The lessons still not learned
The fall of Dhaka is a reminder that nations can never be forced to live with a particular state with the might of gun, but have we learned the lesson? Still, we have chosen to remain in self-denial by not rectifying the mistakes. The history taught to the children in Pakistan is deprived of the actual facts and events that led to the creation of Bangladesh. Shaikh Mujeeb has been presented as a traitor in the textbooks while there is no mentioning of the factors and policies that created a sense of deprivation among the Bengalis and eventually paved the way for the separation of East Pakistan. None of the elected governments in Pakistan tried to ask the question about this blunder from the establishment and did not make any efforts to fix the responsibility on culprits. As a result, the culprits of the 71 debacle were not held responsible and punished? The role of Zulfiqar Bhutto who refused to accept the victory of Shaikh Mujeeb in East Pakistan is still not being discussed. Asking questions on these issues on the debacle of 1971 is still a crime and an act of treason.
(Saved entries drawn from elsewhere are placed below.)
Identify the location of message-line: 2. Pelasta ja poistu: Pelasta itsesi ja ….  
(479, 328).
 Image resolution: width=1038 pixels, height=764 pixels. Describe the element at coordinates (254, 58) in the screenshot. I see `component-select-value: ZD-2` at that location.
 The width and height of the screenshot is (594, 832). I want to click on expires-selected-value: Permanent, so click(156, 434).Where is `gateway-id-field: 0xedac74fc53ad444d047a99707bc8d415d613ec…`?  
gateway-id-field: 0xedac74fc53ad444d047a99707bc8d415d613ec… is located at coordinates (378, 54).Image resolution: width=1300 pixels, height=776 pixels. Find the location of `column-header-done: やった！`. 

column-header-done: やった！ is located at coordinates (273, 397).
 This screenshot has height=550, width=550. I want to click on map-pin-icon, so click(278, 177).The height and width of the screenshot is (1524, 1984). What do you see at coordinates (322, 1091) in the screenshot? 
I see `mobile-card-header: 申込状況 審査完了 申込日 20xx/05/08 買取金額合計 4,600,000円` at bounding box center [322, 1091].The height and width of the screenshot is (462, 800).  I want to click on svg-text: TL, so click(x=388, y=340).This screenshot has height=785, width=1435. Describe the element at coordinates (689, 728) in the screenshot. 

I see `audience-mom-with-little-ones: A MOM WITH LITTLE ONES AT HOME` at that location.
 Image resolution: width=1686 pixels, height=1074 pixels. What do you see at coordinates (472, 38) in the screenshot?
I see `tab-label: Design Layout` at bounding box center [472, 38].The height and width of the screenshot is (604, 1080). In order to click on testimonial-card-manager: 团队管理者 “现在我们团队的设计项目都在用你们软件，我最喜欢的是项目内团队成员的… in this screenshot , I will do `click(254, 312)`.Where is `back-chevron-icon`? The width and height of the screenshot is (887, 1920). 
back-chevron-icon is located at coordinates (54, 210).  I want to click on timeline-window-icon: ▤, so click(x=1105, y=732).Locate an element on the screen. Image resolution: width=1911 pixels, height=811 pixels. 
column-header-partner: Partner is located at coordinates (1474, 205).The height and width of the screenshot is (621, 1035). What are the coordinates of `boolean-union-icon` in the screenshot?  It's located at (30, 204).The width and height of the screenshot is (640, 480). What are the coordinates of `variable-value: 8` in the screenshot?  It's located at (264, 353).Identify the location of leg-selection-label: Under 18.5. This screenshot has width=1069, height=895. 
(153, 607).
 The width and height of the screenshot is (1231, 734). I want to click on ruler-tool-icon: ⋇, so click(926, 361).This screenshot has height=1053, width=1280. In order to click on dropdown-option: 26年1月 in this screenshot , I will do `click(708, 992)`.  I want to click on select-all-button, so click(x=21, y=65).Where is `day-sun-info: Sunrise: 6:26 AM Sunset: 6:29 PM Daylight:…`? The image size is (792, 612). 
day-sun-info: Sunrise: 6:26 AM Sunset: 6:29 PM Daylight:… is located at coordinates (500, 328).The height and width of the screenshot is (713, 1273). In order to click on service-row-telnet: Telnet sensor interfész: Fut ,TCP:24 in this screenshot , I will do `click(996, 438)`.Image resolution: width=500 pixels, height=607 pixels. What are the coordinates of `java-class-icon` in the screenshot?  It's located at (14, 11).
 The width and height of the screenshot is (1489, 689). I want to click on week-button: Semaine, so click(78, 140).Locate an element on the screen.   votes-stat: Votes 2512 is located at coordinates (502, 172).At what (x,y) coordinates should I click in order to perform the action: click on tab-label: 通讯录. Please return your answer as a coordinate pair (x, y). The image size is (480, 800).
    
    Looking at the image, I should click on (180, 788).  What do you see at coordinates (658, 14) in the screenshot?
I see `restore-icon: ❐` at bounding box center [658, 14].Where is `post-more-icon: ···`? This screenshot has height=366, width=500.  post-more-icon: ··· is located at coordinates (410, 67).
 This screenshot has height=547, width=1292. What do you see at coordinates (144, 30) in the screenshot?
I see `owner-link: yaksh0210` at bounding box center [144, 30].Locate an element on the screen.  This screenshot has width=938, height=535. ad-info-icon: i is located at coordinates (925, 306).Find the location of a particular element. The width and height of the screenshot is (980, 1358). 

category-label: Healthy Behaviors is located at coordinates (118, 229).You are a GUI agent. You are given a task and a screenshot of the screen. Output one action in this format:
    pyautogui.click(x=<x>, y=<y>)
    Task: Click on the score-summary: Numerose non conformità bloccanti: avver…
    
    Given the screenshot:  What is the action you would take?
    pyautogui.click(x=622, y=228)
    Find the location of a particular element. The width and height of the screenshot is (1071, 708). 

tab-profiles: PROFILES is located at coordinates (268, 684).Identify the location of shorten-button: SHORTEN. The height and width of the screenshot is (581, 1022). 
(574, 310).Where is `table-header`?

The lesson from East Pakistan debacle was loud and clear and it was that the sates are run on the mandate given by the masses to the politicians and political parties and by the political parties not by the might alone. One hopes that one day a truth and reconciliation commission will be formed which eventually will fix the responsibility of this debacle on the responsible person and the authorities. After all, hiding facts and not learning from the mistakes in the name of patriotism is not going to help Pakistan to move in the right direction. Samuel Johnson said that “Patriotism is the last refuge of a scoundrel”. Instead of burying facts in the name of patriotism Pakistan needs to find the remedies for the errors it has made and it still is repeating again.